## SUPPLIED PASSAGE:
========

So it appears that the cuDNN 7.6.3 does indeed fix this test case.

It would be good if this was more widely available.

Starting tests of the python test examples:

getting reports of NAN return values back in some of the vectors.
So there maybe still some issues here.

I have attached two files that show the results as produced on the jetson with the errors
and the results as produced on the x86 machine with nvidia cuda hardware with out the errors.

From within the python_examples directory.
here is the test case I am using:

python3 ./face_recognition.py …/examples/shape_predictor_5_face_landmarks.dat …/examples/dlib_face_recognition_resnet_model_v1.dat …/examples/faces_test

where the faces_test directory is a copy of the examples/faces directory but with the one test image:
bald_guys.jpg

Regards,

Ross

Hi,

JetPack 4.3 DP is only available for the Jetson Xavier right now.
Would you mind to test this on the Xavier or wait for our official release for Nano?

It might be workable to use it re-flash other platform.
But it’s challenging for us to narrow down the issue for a non-official environment.

By the way, it’s recommended to setup the whole system with the same JetPack version.
If you are installing some packages from JetPack4.3 DP, please also reflash the system as well.

There might be some hidden dependencies and causes some unexpected launch failure.

Thanks.

========

## EXERCISE TASKS:
A. List every argument given to face_recognition.py in the test command in the forum thread.
B. Duplicate everything in the forum thread from "By the way, it’s" down to "unexpected launch failure.".

## GIVEN DATA:
========

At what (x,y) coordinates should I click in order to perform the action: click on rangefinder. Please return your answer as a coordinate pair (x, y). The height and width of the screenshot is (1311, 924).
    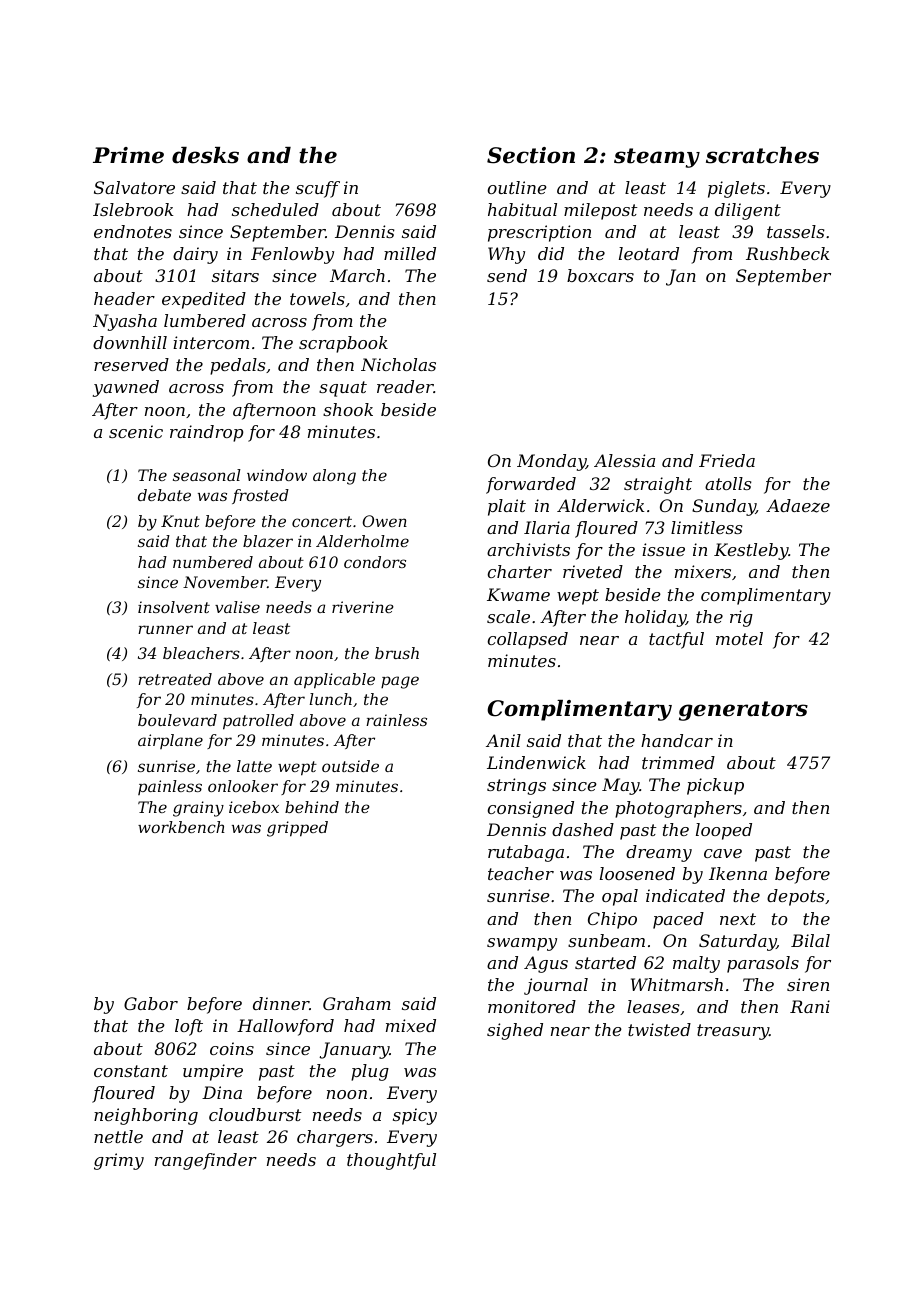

========

## THE RESULTS:
A.
…/examples/shape_predictor_5_face_landmarks.dat
…/examples/dlib_face_recognition_resnet_model_v1.dat
…/examples/faces_test

B.
By the way, it’s recommended to setup the whole system with the same JetPack version.
If you are installing some packages from JetPack4.3 DP, please also reflash the system as well.

There might be some hidden dependencies and causes some unexpected launch failure.